More was to be the anchor for Black and Company's new brand (discussed at length elsewhere in this site). The visual language of investment banking seems to consist of pictures of well-fed men shaking hands, gold foil stamping, and marble backgrounds – status cues perhaps a hundred years old.
But Black & Company no longer wanted to be part of that club; its leaders held to an idea of a fiercely regional, independent investment bank that would make a point out of not being all things to all people.
We developed an assertive, elegant brochure, built around four photographic still-lifes (from the lens of our friend Michael Jones) of common, natural materials – twigs, stones, leaves – meticulously arranged to illustrate the company's values in an unexpected and compelling way.
The typography in and of itself is quite restrained and delicate; but the dynamic arrangement of the type areas and bold use of color keep it from being stuffy or precious.

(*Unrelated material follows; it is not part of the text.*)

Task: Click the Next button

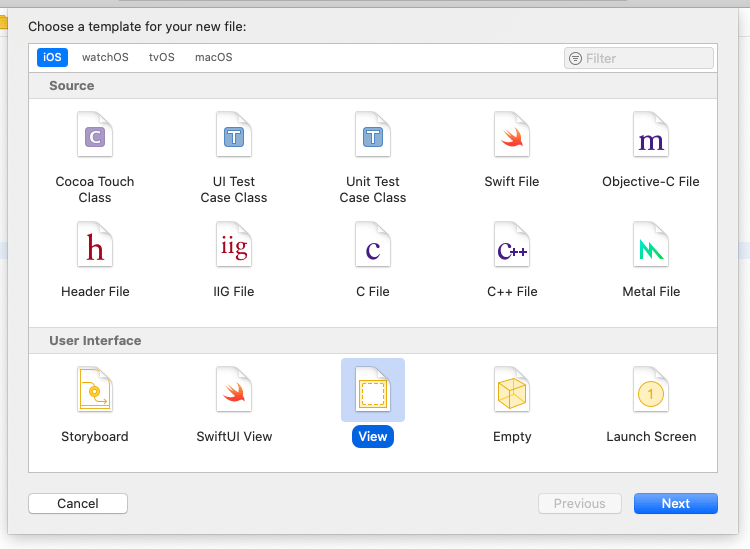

Mission-related pages, discussing the company's offering from the national, regional and individual viewpoints, and setting up the detail pages to follow.
Pages explaining the company's strategic advisory services, illustrated by a leaf composed of dozens of smaller leaves of varying species.
Pages describing the company's corporate finance services; the illustration is hundreds of careful tally marks made of twigs.
Pages describing the company's equity research services; the illustration is a careful basket-like form made out of local grasses.